アテローム性動脈硬化の治療に役立つオリーブ葉

アテローム性動脈硬化の発症は、低密度リポタンパク質(LDL)が血管の壁に蓄積するところから始まります。血管の壁に付着したLDLは、炎症反応を開始するフリーラジカルによって酸化されます[41]。アテローム性動脈硬化の発症を防ぐには、このフリーラジカルによる酸化プロセスを遅くすることが不可欠です。

高コレステロールは、アテローム性動脈硬化の発症と進行における重要な危険因子です。前述したとおり、オリーブ葉エキスは、「悪玉」コレステロール値を下げ、「善玉」コレステロールのレベルを高め、脂質過酸化反応の量を減らす[30,31,39,40]ことによって、アテローム性動脈硬化のリスクを低減させるのに役立ちます。

健康な動脈血管の壁にプラークが蓄積した動脈図6

血管の壁に付着した酸化LDL(悪玉コレステロール)によって発症する炎症は、さらなる免疫細胞をプラーク付着場所に呼び込みます。マクロファージと呼ばれるこれらの免疫細胞は、血管細胞接着分子(VCAM)の力を借りて、血管の壁に入り込みます。プラークに侵入するマクロファージが増えると、炎症反応が継続し、プラークも増殖を続けます。臨床研究によると、オリーブ葉はVCAM分子の発現数を抑制し、マクロファージの侵入地点を減らすことで、病気の進行を遅らせる効果があります[42]。

血小板は血中にある平面状の円盤であり、血液の凝固が主な働きです。たとえば、手を切ってしまったときに、血小板はすばやく血液凝固プロセスを開始し、集まって出血を止めるための栓を形成しますが、これはアテローム性動脈硬化発症を助長します。

オリーブ葉には、オレウロペイン、ヒドロキシチロソール、カテキンなど、血小板機能を抑制するさまざまなフェノール成分が含まれており[43,44]、この抗血小板作用によって、アテローム性動脈硬化を予防できる可能性があります。

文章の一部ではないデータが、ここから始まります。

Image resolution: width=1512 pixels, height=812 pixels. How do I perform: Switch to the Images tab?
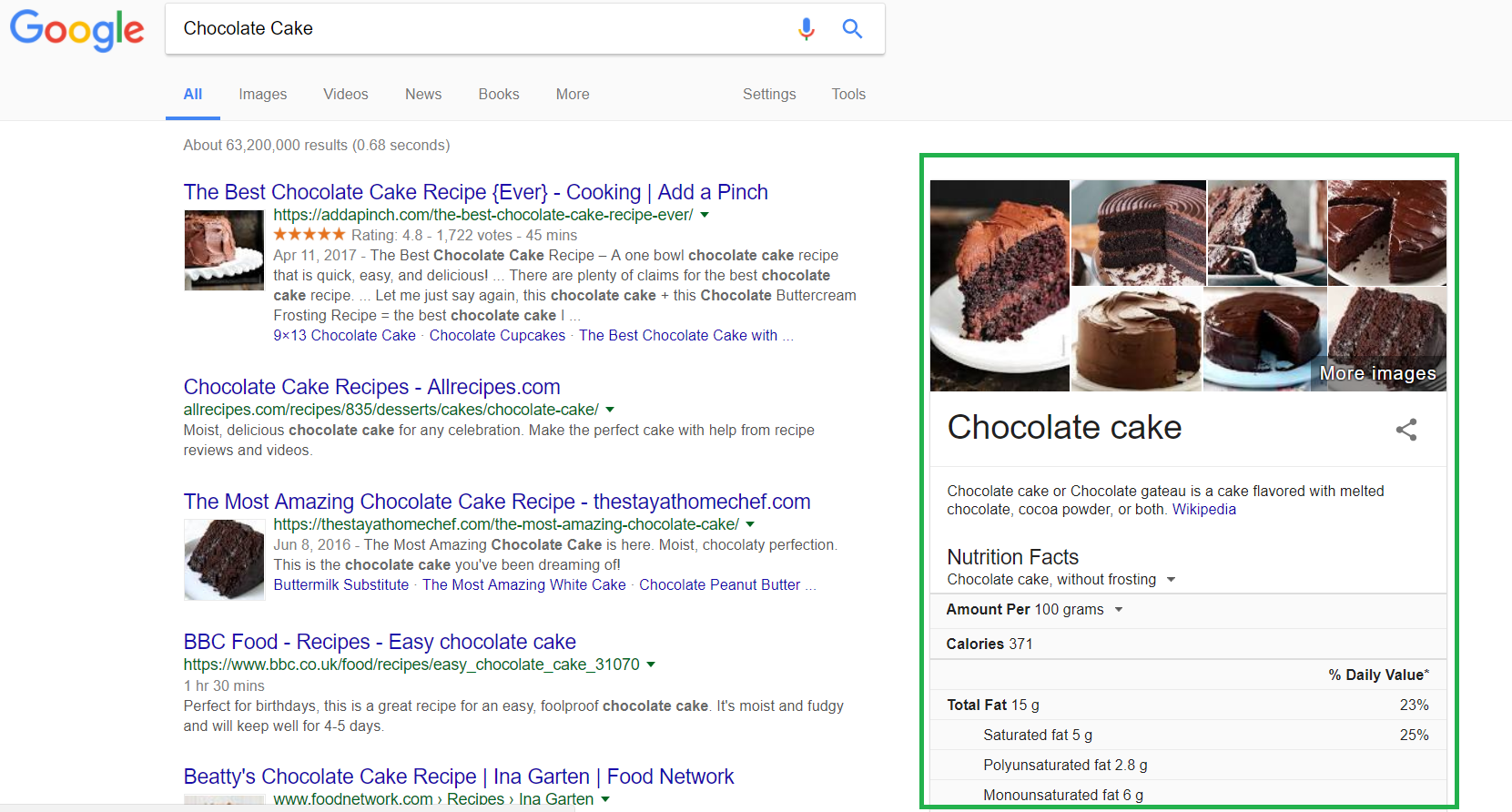(262, 94)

オリーブ葉のフェノール成分の相乗効果について『 Nutrition, Metabolism & Cardiovascular Diseases[43] 』に研究結果を発表した著者は、フェノール成分間の相乗効果が血小板の抑制につながるとしています。

高血圧の症例

ある太り過ぎの男性は、ひどい脂質異常が見られ、血圧もやや上昇していました。その男性は、薬の服用を拒否し、医師からの承認を得て、自然療法に取り組みました。10ml(小さじ2杯)のオリーブ葉エキスを1日2回摂取するとともに、体重管理のアドバイスを受けて健康的な食生活と定期的な運動を行うことで、2ヶ月間で血圧が約15mm下がりました。今では自分で血圧測定を行い、ストレスを上手に管理しています。
高コレステロールの症例

コレステロール値の高い69歳の女性は、バランスの悪い食生活を送っており、太り過ぎだったこともあり、最低限の運動しかしていませんでした。また、血液検査の結果、ビタミンDが欠乏していることがわかりました。そこで、10ml(小さじ2杯)のオリーブ葉エキスを1日2回、地中海料理に重点を置いた食事と一緒に取り、適度な水分補給を心がけることで、 HDL(善玉コレステロール)値がやや上昇し、LDL(悪玉コレステロール)値が減少しました。患者はスタチンを投与する薬剤治療について懸念を抱いていたため、より自然に生活改善できることを喜び、さらに ツナ缶と液状魚油のサプリメントでオメガ-3脂肪酸を毎日摂取しました。その結果として、体重が減少してくると、運動することが楽しくなり、毎朝ご主人との散歩も楽しめるようになりました。